▶ **Text under study**
After a recent study suggested intelligence and nearsightedness were correlated, a new research makes another link between education and poor vision. The more years you spend studying, the more likely you are to lose your sight, as every year of education cuts something off your visual capabilities.
Are education and poor vision related?
A team of researchers from the Universities of Cardiff and Bristol were curious if there were more correlations between education and poor vision, so they decided to test that old stereotype of glass-wearing people. The results showed a person who left school at 16 was more likely to have a perfect vision, while a graduate had more chances to need glasses for regular activities.
Myopia is one of the most common visual disorders in the world, and one that comes with the biggest risks. At the moment, about 10 percent of the population experiences vision troubles, but the situation won’t stay like that. Researchers say that, by year 2050, about half of the world population is likely to develop myopia.
Researchers seem to have found a reason for that. Education and poor vision are apparently related, as the number of hours spent studying can really affect your eyes. If you spend more time indoors working on school-related tasks, your vision is more likely to suffer because of it.

▶ **Required action**
Continue the article on education and poor vision, starting right after its final sentence.

▶ **Dataset content**
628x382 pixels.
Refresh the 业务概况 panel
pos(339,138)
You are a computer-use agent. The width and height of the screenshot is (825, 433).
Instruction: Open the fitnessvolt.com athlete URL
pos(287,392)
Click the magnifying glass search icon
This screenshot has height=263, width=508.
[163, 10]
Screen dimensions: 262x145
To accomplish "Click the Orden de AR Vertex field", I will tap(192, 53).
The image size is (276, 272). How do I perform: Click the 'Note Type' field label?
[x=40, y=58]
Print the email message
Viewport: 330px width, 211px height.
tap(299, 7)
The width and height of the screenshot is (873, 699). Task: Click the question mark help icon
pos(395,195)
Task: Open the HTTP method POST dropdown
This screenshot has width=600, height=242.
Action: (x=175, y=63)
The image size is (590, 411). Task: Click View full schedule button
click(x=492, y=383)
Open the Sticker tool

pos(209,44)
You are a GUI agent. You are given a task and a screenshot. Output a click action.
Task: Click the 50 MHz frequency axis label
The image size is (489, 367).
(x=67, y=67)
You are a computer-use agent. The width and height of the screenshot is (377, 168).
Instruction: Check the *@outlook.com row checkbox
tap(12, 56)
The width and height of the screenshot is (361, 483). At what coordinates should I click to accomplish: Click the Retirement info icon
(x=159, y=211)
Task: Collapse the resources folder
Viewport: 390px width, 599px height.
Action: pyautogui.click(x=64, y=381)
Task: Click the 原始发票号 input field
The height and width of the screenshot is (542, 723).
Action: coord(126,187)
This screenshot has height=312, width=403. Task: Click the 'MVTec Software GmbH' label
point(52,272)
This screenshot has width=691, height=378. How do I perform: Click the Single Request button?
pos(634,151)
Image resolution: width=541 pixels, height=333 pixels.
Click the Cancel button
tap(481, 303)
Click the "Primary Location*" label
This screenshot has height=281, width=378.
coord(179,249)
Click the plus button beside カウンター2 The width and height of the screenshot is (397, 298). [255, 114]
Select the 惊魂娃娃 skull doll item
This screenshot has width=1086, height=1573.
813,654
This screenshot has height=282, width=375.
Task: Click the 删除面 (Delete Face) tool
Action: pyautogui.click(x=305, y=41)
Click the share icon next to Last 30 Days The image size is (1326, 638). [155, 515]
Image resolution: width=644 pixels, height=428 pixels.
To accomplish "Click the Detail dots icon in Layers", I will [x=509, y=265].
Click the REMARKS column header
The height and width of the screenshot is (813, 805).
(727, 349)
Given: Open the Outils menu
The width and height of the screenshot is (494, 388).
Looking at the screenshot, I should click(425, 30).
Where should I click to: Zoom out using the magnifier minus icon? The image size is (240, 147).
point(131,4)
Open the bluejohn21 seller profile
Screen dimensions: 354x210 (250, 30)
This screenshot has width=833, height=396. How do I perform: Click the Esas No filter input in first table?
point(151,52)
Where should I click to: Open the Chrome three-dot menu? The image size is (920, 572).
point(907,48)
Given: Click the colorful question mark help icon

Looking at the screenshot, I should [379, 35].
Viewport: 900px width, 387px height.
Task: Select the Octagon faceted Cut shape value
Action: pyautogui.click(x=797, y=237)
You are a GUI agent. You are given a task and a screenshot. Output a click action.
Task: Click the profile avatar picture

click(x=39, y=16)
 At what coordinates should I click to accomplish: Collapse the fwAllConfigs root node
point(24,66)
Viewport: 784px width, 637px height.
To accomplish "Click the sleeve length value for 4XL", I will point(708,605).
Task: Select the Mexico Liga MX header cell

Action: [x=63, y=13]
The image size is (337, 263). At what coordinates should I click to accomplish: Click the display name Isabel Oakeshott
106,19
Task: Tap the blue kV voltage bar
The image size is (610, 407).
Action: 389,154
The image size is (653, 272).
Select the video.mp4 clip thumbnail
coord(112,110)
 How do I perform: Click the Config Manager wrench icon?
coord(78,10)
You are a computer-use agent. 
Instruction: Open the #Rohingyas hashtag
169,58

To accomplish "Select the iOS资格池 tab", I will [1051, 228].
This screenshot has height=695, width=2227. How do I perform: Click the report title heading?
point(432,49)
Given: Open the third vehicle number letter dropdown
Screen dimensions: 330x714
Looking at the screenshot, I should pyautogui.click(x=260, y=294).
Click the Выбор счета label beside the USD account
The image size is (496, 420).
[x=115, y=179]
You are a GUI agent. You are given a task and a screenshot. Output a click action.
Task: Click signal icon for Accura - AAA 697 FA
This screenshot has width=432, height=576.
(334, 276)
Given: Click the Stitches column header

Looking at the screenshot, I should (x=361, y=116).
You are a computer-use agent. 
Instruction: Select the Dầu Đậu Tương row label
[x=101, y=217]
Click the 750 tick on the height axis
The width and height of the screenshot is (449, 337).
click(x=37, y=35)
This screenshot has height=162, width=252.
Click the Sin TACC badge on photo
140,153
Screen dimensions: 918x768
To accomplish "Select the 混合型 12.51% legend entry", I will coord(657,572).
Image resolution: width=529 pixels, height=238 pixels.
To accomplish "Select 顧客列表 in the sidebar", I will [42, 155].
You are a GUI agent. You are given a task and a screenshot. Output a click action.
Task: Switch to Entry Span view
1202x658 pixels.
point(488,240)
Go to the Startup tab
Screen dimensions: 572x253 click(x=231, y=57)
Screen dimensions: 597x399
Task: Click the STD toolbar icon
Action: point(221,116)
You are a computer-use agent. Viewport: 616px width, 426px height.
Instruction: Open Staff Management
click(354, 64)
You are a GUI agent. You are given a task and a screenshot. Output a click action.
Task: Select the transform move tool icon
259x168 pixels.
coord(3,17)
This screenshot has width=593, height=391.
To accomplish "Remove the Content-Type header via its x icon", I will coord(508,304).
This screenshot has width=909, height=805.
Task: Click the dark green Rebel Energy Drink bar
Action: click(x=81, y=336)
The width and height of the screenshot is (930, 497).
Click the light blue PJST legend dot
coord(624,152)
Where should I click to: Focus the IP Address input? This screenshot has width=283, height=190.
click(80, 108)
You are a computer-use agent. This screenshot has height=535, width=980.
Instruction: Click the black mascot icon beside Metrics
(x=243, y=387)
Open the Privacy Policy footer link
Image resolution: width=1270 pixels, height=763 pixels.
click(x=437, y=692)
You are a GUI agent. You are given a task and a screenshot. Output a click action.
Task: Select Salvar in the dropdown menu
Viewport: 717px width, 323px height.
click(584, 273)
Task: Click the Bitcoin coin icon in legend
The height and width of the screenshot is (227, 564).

▶ **Answer box**
More years of education lead to myopia
For this study, researchers looked at 68,000 participants from the Biobank program in the UK. They looked at three individual markers, namely level of education, sight, and genetic characteristics. More precisely, they looked for specific genes associated either with poor sight or with a more advanced education.
After looking at the relationship between all these markers, they reached the following conclusion – education and poor vision are related. Every additional year of education contributes to a reduction in one’s visual capacities. While a genetic predisposition to myopia is still relevant, external factors like education can really be meaningful here.
In this case, there’s one thing left to do. To reduce the chances of our children becoming shortsighted, we should encourage them to spend more time outside. Studying is, of course, important, but too much exposure to poor artificial lights can really be bad for the eyes. The study in question was published in BMJ.